Example of close reading

Hello everyone,

Many of you received comments on your papers about how you're argument is not actually doing a close analysis of the text/film. We'd like to point you to examples of close analysis in Writing Analytically. In particular, both Goodbye Lenin! (pages 185-189) and Las Meninas (pages 179-181) are examples of exploratory drafts that contain passages of close analysis. Please note that these are not polished drafts, but they should give you a sense of the level of detail and the kinds of interpretive moves that a good close analysis represents (especially paragraphs 10 and 11 in Goodbye Lenin).

If you are one of the students who is struggling with how to do a close analysis, think about how these examples identify particular details in order to go beyond a simple summary of the work. There's a temptation that I've seen in a lot of your work to merely summarize actions and events in the work to support an argument about message or thematic stucture. Instead we are asking you to go beyond this face value analysis of a text/film and actually discover evidence for your claims within the work's formal decisions or derived from the specific experience of your encounter with the text/film. One way of thinking about this kind of approach is to ask yourself: "How else could the author or filmmaker have presented this material? What has been revealed and what has been left unsaid? What decisions has the author/filmmaker made in choosing to present a particular detail in a particular way?"
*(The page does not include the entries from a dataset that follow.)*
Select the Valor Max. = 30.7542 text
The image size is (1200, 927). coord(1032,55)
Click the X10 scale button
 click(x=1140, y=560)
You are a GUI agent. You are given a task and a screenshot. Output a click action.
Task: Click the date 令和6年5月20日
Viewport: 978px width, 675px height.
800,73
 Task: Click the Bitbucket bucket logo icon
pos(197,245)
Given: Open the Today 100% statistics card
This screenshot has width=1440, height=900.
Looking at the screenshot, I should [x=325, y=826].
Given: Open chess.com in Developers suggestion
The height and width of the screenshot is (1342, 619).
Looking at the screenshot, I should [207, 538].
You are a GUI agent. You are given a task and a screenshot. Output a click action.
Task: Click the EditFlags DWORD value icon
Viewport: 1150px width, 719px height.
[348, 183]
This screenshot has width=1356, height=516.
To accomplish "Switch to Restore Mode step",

Writing Analytically (p24) stresses that ideas should emerge from your experience of the text/film itself:

Having ideas is dependent on allowing yourself to notice things in your subject that you want to understand better rather than glossing over things with a quick and too easy understanding. This relates, of course, to what we have said so far about how attending to conclusions but not their causes prevents us from thinking and seeing.

Rather than diving straight into a scene in isolation from the rest of the work, your reading of this particular scene should be informed by how it fits into the larger structure of the work as a whole. Is it a turning point? Is it an anomaly? Is it representative of some larger pattern or thematic opposition?